ポーズで決めたり、堅く結んだ唇が男っぽくて、いかにもりりしい前期オスカル。
同い年のオスカルに比較して幼さを強調してか、アントワネットは出てくるなりハイテンション。
今から国の威信をかけて嫁に行かなくてはならないのに、本人はまだまだ幼くて、嫁に行く自覚も責任もない様子が描かれている。そこが悲劇の結末を知る我々にすればそのキャピキャピしているさまが、かえって悲しく写る…。

 彼女の輿入れから、未来の夫に出会い失望するまでが描かれており、この回でオスカルとアントワネットは出会っている。
また、アントワネットのことをじゃじゃ馬と言っているオスカルを笑うアンドレがまだまだ幼い、こちらも未来のご夫婦と思えば微笑ましい。
なんじゃコレ〜?というようなアントワネット替え玉事件と陰謀とオスカルの活劇。ドラマ仕立てもアクション系の活劇もののようで、前期は剣のアクションもなかなか派手である。

 アンドレは原作に比べて最初からいきなり存在感があるので、平民が平気で宮廷に出てくるのが何とも不思議で、身分差が感じられないし、少し浮いているようだ(彼は前期の18話まではオスカルと肩を並べて歩いている)。
一方ジェローデルはオスカルを認めていないようで「女の気まぐれか?」などと言い、隣のアンドレはフンと鼻で笑い「剣で負けたくせに…」なんて言うつぶやきが聞こえてきそう。本当は、お前になんかオスカルの気持ちがわかってたまるか〜と言うところ。

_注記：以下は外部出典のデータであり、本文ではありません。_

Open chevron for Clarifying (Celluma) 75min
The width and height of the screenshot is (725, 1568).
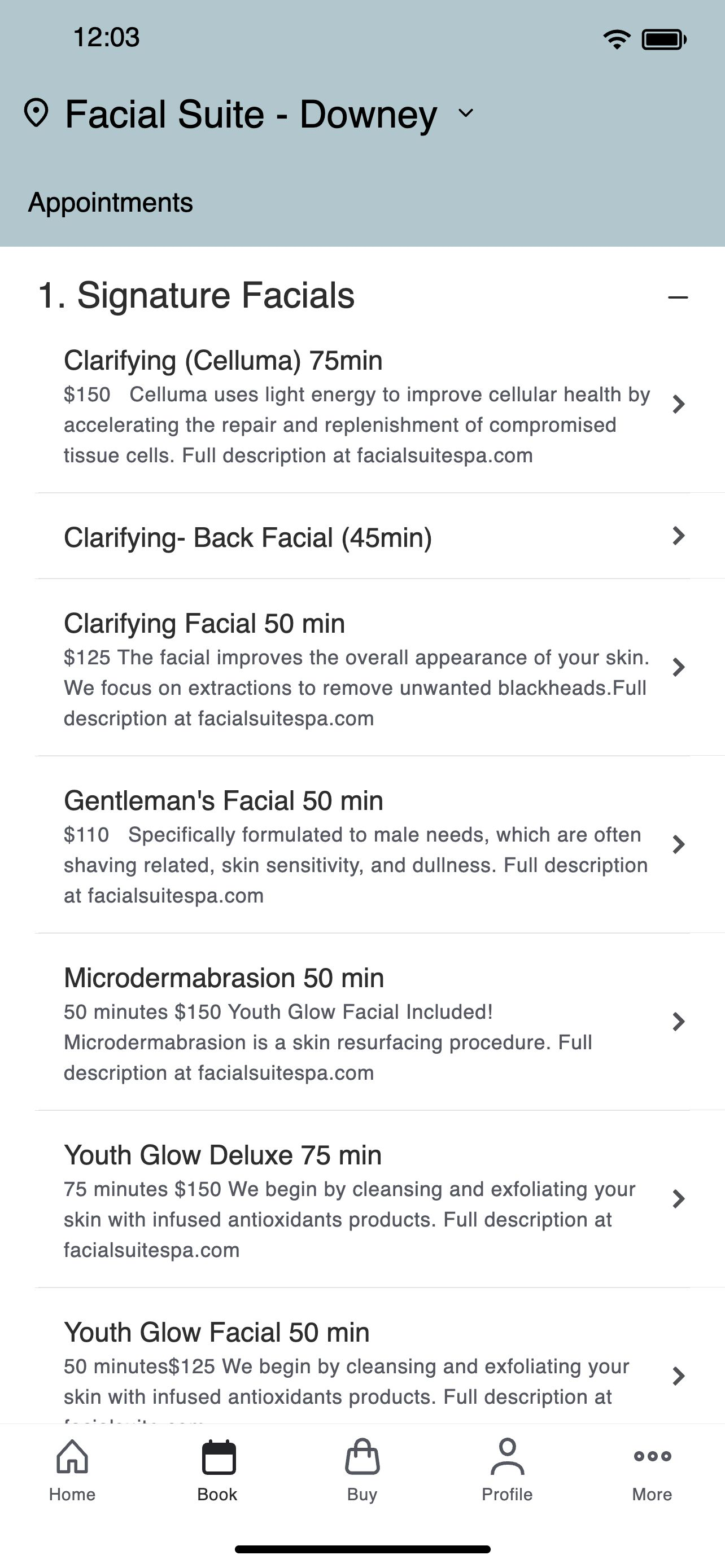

 以上、替え玉事件以外の大筋は一応、原作通りの展開だが、あまりにもそのまますぎて、もっと違う面を見せて欲しいなと、思った。
違う面?
と言うのはアニメ化する時に一番期待したこと。それは原作においてページの都合などで描き切れなかったオスカルをはじめ、各登場人物の横顔・内面的なこと、そんなものを見せて欲しかった。
女でありながら男より強いオスカル。でも強いばかりでは人間らしくない。そんな彼女でも当然悩みや葛藤もあり、弱さも持っている。そんな実物大のオスカルをアニメに求めていた(読者は欲張りだもん)。

 その時は、もちろんオスカルはやはり原作のままの、革命に命をかける原作オスカルしか考えられなかったので、後半に入って別人と化したアニメオスカルには戸惑ったものだ。…いや、あんなのはオスカルじゃないとさえ思った。